Disease-related considerations

  • Biology of infection — For example, measles and chickenpox require entrance and spread through the bloodstream to cause infection. Therefore, antibodies in the bloodstream can protect against subsequent infection. Typically, antibodies induced in the bloodstream after immunization are lifelong (unlike antibodies induced at mucosal surfaces), so booster doses in adulthood are not needed. In addition, these viruses do not change through time, so immune responses generated initially will remain effective years later. These types of infections tend to produce a life-long immunity. Whereas, diseases that occur at a mucosal surface (respiratory, gastrointestinal, or urogenital tracts), such as influenza and rotavirus, produce antibodies that stay at the mucosal surface and are not as long-lived in terms of the immunologic memory produced. Additionally, some pathogens change enough through time that antibodies produced at one point in time may or may not be effective during a subsequent infection, such as influenza and human immunodeficiency virus (HIV).
  • Disease levels in the community — For diseases that are still common, booster doses are often not necessary because exposures are likely to occur that allow for maintenance of a protective immune response. People just don’t realize that they have been exposed. Sometimes when a vaccine first becomes available, enough of the organism is still circulating in the community that people are exposed without knowing it, leading to a natural boosting of the immune response. However, after the vaccine has been widely used, lower levels of disease may be circulating requiring boosting by other means, such as vaccination.
  • Susceptibility — Some diseases are more likely to infect certain subsets of the population. In many cases, the most susceptible groups are children. Therefore, if adults are less susceptible, they would no longer need a vaccine or a booster dose.

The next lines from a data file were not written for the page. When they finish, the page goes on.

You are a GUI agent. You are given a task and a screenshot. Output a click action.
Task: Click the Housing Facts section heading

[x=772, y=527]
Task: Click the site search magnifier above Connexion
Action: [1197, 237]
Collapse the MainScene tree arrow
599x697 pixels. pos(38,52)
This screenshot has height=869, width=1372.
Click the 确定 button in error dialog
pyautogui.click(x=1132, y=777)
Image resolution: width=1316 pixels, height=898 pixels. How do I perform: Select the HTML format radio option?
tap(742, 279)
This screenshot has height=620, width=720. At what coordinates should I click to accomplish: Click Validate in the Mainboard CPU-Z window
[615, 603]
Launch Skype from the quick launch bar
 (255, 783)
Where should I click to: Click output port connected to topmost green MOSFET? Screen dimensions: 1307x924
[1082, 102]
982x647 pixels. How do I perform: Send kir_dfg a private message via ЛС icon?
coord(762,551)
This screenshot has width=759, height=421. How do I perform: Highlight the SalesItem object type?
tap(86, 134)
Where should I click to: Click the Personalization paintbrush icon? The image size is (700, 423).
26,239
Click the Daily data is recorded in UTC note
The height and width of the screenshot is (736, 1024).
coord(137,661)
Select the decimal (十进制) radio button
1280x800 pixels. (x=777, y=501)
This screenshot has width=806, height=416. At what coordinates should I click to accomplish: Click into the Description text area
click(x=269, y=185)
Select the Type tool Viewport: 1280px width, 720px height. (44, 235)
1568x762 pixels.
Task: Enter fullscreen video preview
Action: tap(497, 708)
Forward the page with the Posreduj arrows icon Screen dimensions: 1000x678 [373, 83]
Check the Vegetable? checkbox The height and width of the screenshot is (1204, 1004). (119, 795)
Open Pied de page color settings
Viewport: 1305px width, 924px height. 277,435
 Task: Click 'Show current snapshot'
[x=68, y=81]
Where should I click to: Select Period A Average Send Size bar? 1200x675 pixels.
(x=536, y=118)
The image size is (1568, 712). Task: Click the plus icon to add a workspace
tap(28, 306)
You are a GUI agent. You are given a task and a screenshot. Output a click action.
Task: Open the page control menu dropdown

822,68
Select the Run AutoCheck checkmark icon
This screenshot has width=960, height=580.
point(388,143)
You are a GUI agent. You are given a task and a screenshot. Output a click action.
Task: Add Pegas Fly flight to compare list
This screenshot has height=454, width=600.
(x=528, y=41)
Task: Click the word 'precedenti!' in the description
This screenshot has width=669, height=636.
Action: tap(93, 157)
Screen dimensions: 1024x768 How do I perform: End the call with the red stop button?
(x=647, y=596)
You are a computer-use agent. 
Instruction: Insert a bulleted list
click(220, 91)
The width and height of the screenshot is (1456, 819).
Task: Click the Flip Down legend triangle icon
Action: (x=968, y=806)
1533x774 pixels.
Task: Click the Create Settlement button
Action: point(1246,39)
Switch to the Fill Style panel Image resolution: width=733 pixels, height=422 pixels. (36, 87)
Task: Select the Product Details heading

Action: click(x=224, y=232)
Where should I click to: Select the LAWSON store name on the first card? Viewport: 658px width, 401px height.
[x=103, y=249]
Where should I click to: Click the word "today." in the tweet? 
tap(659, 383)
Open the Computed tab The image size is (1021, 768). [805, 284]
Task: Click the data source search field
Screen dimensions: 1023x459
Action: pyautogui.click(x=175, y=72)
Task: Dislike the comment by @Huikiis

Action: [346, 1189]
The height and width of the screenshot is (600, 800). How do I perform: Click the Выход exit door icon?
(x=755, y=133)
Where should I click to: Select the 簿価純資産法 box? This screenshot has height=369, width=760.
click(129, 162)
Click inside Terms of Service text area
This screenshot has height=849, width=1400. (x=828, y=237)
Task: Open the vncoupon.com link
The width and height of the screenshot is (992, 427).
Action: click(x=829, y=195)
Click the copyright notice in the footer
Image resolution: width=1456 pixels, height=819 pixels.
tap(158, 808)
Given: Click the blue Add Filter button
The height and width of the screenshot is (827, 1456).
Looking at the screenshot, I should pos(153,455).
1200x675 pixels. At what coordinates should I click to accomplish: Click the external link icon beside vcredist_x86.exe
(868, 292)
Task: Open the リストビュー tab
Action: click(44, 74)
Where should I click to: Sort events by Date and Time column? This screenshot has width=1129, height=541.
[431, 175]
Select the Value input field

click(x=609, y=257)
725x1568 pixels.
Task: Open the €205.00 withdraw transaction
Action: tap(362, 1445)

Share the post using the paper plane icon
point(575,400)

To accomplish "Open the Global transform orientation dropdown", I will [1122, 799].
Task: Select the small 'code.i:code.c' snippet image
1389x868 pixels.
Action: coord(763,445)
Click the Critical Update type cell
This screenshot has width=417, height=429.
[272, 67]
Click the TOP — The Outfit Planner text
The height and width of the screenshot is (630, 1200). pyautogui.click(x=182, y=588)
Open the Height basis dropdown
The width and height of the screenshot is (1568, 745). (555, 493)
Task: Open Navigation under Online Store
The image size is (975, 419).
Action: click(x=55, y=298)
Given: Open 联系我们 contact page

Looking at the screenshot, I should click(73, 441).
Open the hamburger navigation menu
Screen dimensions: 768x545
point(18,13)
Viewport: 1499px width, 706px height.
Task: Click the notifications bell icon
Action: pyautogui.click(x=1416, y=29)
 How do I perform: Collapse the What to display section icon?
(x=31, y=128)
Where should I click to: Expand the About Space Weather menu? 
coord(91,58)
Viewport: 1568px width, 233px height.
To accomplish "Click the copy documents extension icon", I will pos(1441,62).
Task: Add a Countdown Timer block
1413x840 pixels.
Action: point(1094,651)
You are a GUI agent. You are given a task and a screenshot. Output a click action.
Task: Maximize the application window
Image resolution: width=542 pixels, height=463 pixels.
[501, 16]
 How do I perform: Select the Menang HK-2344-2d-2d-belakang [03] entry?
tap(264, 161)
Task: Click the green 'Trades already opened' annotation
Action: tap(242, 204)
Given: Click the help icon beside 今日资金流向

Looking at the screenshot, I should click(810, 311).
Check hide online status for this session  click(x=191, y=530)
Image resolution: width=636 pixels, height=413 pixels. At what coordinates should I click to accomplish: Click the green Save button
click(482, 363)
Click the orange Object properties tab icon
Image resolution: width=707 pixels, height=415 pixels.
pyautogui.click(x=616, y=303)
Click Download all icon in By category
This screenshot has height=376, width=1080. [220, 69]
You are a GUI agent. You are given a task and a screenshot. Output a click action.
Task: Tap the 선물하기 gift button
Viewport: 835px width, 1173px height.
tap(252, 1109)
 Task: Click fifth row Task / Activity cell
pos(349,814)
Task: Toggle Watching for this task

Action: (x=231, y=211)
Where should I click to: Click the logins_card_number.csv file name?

Vaccine-related considerations

  • Durability of vaccine responses — Some vaccines induce better immune responses than others. For example, infants and children less than 2 years of age do not produce strong immune responses to the original pneumococcal vaccine, known as the polysaccharide version. However, a newer version that includes a helper protein, known as the conjugate version, allows infants to develop protective immunity.
  • Effectiveness of vaccine — In some cases individuals will not respond to a dose of vaccine. For example, about 94 of 100 people will be protected after one dose of the measles vaccine whereas about 99 of 100 will be protected after two doses.

Summary

In summary, various factors make the potential for herd immunity different for each pathogen. In addition, whether or not booster doses are necessary depends upon both disease- and vaccine-specific characteristics. Therefore, the fact that booster doses are not typically necessary in adults cannot be used to prove or disprove the concept of herd immunity. A good rule of thumb when evaluating statements for accuracy is that broad, general statements often overlook nuances important in understanding a particular issue. So, while it might seem to make sense at face value that the lack of adult booster doses means herd immunity is a myth, taking time to explore the different aspects of the statement is important in sorting out whether the statement may be true.

Conclusion

When thinking about herd immunity, it is important to realize that vaccines have made it easier for society to reap the benefits of this type of protection. Before vaccines, diseases continued to have susceptible pools of individuals — most often infants and young children not previously exposed to the disease. This is why childhood diseases and deaths were so common, and why no disease would ever go away without vaccinations. Vaccines give humanity the power to “short-circuit” a pathogen’s spread through communities.